Juan Carlos Alarcon
Yo podría haber sido jugador de fútbol, acaso mejor que Maradona y Messi
juntos, pero mi papá que tenía un humor raro me cortó las ganas de raíces.
Siempre me retaba porque yo tenía la costumbre de patear todo lo que encontraba
tirado en mi camino: latas de tomates, cajas vacías de cartón de vino chinche,
hasta el “Soberbio” debía andar esquivando mis chuteos.
Todavía lo recuerdo. Mi
papá escribía con la derecha pero a la taba la hacía
bailar con la mano izquierda. Papá era un gigante que solo reventaba los
pulmones para expresar los goles de Racing de Córdoba. Eran momentos muy
excepcionales que solo ocurrían una vez o dos veces al año.

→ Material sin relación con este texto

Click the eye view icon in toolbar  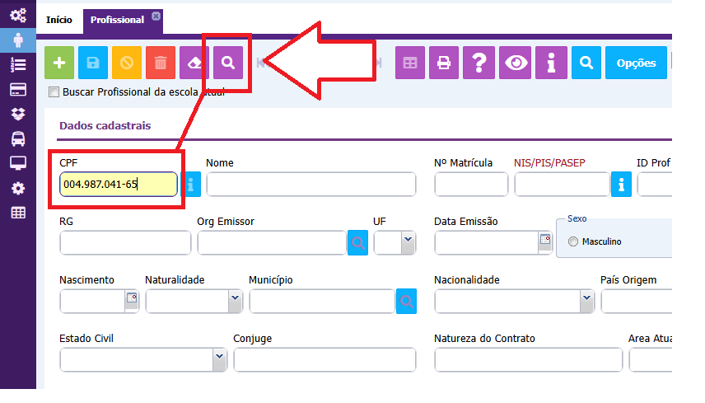tap(516, 63)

Un día casi se murió de tanto reír. De viejo me confesó que hasta le había
dolido el pecho. Fue cuando quiso curarme esa manía de patear todo y metió una
bocha de madera adentro de una media y la dejó a un costado del patio de
tierra. Carajo, yo la pateé como si fuera un penal!!!
Me llevaron a ver a doña Rosa, la curandera sin titulo del barrio, porque
creían que yo me había quebrado los tres dedos más lindo de mi pie.

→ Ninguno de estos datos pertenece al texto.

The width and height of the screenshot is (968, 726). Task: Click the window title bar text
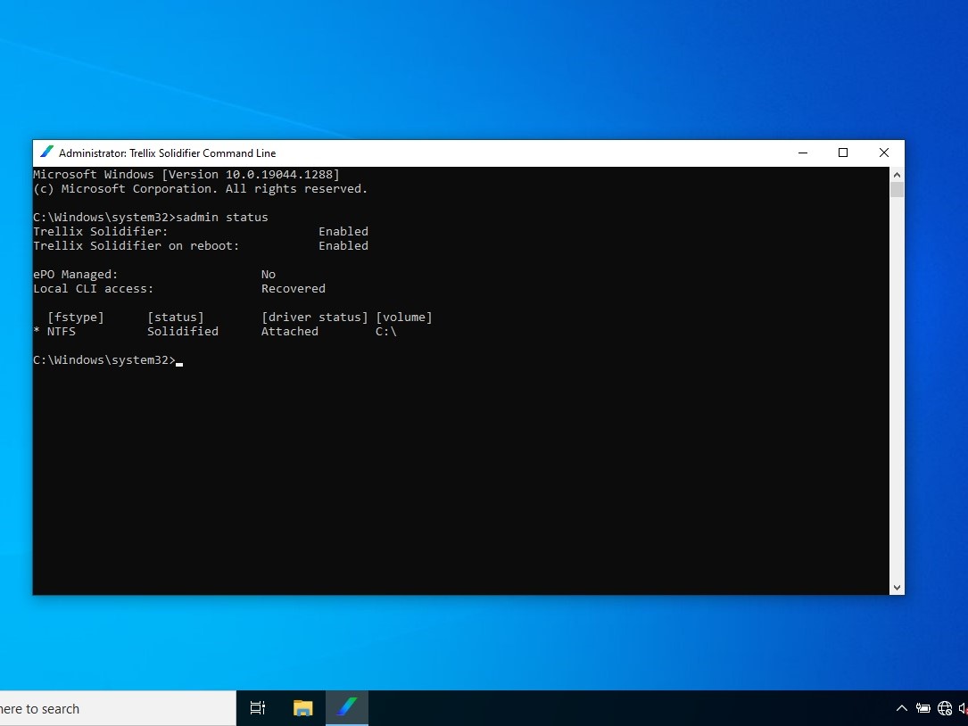tap(168, 153)
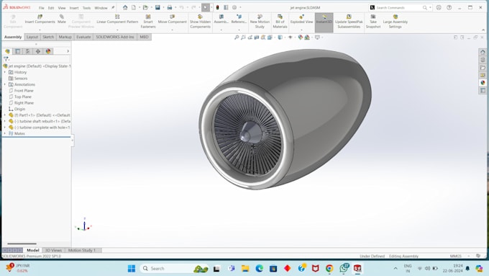Click the Search Commands input field
Image resolution: width=489 pixels, height=276 pixels.
398,7
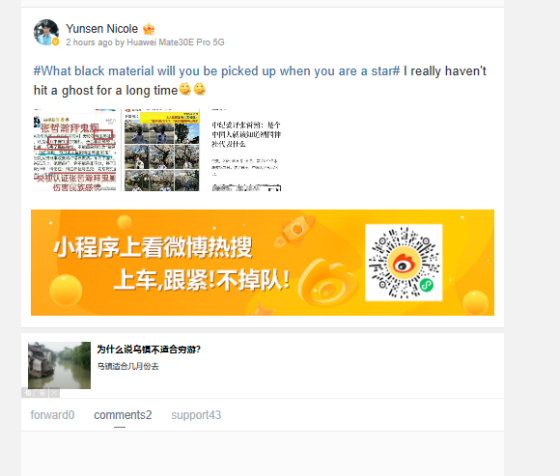The image size is (560, 476).
Task: Click the Weibo eye logo in QR code
Action: [404, 264]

Mientras mamá explicaba a doña Rosa el accidente, papá se puso a comer una
manzana para taparse la boca y así no volver a tentarse de la risa. Pero la curandera
salió cara. A doña Rosa se le pagaba con gallinas y como las únicas que
quedaban en el gallinero de casa eran las ponedoras mi mamá le dio el gallo,
ese que le llamaban el “Soberbio” por su manera engrupida de pararse.
Mi papá largó lágrimas, pero con mamá no se discutía, y el camino de
regreso lo hizo rabiando entre los dientes, hasta chuteó un perro que se le
cruzó entre sus piernas. Fue así que mi papá dejó de ir, los domingos a la
mañana, a los combates de riña de gallos y, desde entonces, lo obligaron
acompañarnos a la misa. Le cagaron el “Soberbio”. Y esa fue mi mayor venganza!